Pernahkah mempunyai seseorang belum kenal lama tapi terasa dekat? Tanpa menceritakan isi hati tapi saling mengerti? Aku punya cerita, yuk disimak!
Entah disebut teman atau apa, aku tak tahu menamai hubungan ini. Diawali pertemuan 2015, itu pun detail awalnya entah bagaimana. Tiada kesamaan, kedekatan dan latar belakang yang akan membuat satu. Semakin kesini, tak disadari style mirip tanpa perencanaan.
Permulaan kisah saat prakondisi, salah satu tes kecakapan hidup dalam rangkaian seleksi peserta untuk berangkat ke Sorong. Dimulai dari kamar yang tidak hanya beda kamar saja tetapi malah beda gedung dimana aksesnya lumayan jauh. Itu pun tidak hanya berdua saja kemana mana, selalu bertujuh. Memang klop aja, tak mengerti juga sih ada apa.
Keberangkatan ke Sorong, beda tempat duduk, pesawat tapi tetap aja ada momen. Seolah waktu mengerti kapan bisa bertemu serta bercengkrama. Tempat mengabdi di Sorong jauh berbeda , satu di kota hingga satu lagi jauh di pulau sana. Komunikasi kurang lancar, saling berkabar dan menanya keadaan minim sekali, tapi ya gitu kalau udah ketemu ya langsung santai aja.
Oh iya, Rizka Fadilla nama teman tersebut, jurusan Sosiologi lulusan Universitas Negeri Padang. Kepribadian kami tak sama. Pola makan berbeda, aku sangat menyukai sayur tapi dia tidak suka sama sekali.
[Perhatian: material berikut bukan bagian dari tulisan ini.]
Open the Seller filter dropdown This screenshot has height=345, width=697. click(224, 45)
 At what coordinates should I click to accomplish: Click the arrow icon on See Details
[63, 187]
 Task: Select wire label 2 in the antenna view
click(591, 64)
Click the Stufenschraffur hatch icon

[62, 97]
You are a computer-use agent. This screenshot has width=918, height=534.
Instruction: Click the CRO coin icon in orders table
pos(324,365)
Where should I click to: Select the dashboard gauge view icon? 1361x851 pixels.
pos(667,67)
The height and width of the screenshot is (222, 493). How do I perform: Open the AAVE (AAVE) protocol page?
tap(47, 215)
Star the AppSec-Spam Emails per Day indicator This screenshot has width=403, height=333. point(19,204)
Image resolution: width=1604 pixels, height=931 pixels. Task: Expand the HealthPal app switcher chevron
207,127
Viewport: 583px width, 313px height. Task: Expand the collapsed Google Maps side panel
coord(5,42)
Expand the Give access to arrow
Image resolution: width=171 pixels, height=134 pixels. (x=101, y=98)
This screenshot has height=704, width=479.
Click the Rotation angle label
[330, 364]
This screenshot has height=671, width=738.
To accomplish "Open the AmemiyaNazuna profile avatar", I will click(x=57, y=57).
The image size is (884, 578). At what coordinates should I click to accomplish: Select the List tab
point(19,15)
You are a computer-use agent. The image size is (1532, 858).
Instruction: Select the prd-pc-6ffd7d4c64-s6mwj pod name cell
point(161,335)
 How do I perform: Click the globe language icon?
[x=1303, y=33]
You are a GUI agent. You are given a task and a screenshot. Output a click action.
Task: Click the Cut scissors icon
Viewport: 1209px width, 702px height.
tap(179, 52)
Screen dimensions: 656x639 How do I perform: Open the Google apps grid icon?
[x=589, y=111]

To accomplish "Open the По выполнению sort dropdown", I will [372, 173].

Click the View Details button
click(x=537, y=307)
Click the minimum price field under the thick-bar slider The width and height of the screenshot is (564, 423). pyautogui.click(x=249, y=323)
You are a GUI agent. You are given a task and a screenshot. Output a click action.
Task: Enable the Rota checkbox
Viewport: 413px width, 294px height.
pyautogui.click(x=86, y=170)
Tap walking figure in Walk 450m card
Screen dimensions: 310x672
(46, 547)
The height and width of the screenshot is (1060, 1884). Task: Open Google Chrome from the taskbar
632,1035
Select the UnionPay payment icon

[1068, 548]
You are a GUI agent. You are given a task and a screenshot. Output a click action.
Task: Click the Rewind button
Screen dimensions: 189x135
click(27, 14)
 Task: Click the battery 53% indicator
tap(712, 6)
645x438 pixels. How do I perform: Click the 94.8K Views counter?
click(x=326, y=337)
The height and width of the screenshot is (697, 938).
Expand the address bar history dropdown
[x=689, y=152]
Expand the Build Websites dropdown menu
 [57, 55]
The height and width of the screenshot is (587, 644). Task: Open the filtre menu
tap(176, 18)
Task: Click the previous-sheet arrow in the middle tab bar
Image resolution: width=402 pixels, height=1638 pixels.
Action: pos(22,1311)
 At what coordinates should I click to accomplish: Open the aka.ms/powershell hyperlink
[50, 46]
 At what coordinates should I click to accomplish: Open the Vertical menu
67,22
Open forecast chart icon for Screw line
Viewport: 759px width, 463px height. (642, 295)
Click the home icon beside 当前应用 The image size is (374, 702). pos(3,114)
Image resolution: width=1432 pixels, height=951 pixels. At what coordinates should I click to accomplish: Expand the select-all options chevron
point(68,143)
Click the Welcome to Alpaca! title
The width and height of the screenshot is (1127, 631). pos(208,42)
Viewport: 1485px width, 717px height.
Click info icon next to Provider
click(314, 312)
Cara berpakaian, aku senang memakai rok, penampilan feminim sedangkan satunya tomboi. Akan tetapi kenapa bisa satu pakaian bersama? Kenapa malah di bilang kembar? Entahlah, di cari pun persamaan tak ada.
Mungkin ini yang dinamakan saling melengkapi? Saling mengisi? Menutupi kelemahan masing-masing dengan perbedaan. Saat bersama menjadi hal serasi, tidak mengharuskan bercerita banyak. Apa yang dirasa, diperlukan seolah sudah tahu. Sungguh, bagian kosong atas kekurangan terisi penuh karena keberadaan teman sejalan. Kita tidak bisa menentukan siapa, jalani saja karena waktu akan menjawab.
Selesai pengabdian satu tahun, kami diberikan hadiah istimewa yang memang sudah dijanjikan. Kuliah kembali dalam program Pendidikan Profesi Guru (PPG) secara gratis. Kampus menempuh pendidikan lanjutan inipun tidak sama. Rizka di Universitas Pendidikan Indonesia (UPI), aku di Universitas Negeri Padang (UNP).
Terpisah lagi, di era teknologi yang sudah berkembang pesat. Jaringan lancar, koneksi tak terhambat tetapi komunikasi kami tetap sekedar saja. Bertanya kabar, lancar kuliahnya, kapan pulang, bagaimana di sana. Susah sekali untuk berkabar, hanya saja saat ada masalah selalu menemani dari jauh.
Alhamdulillah, kami diberi amanah mengabdi kembali hingga usia pensiun. Pengangkatan tahun 2019, sekolah penempatan sekarang jauh berbeda. Kebalikan kondisi saat di Sorong, aku daratan dikelilingi sawit sedangkan Rizka di pulau. Akses yang membutuhkan waktu dan mental yang kuat agar sampai di sana.
Tapi kok serasa satu "parasaian"?
Komunikasi sekarang tak memakai kata basa basi nanya kabar. Tanpa pendahuluan, langsungg to the point. Tugas, kondisi hati bahkan keluhan sama, saat bercerita seakan berbagi satu pikiran dan hati. Pertemuan pun tiada direncanakan. Eh pas ketemu, skip tanya kondisi, bercerita seolah baru bertemu kemarin.
Semoga hubungan ini akan selalu bertahan. Cukup saling mengisi kekosongan tanpa ikut campur kehidupan pribadi. Tetap menjalani pertemanan yang tidak memaksa untuk berbagi sampai salah seorang inisiatif membagi kisahnya. Kurangnya komunikasi dan tatap muka bukan penghalang kedekatan secara emosional.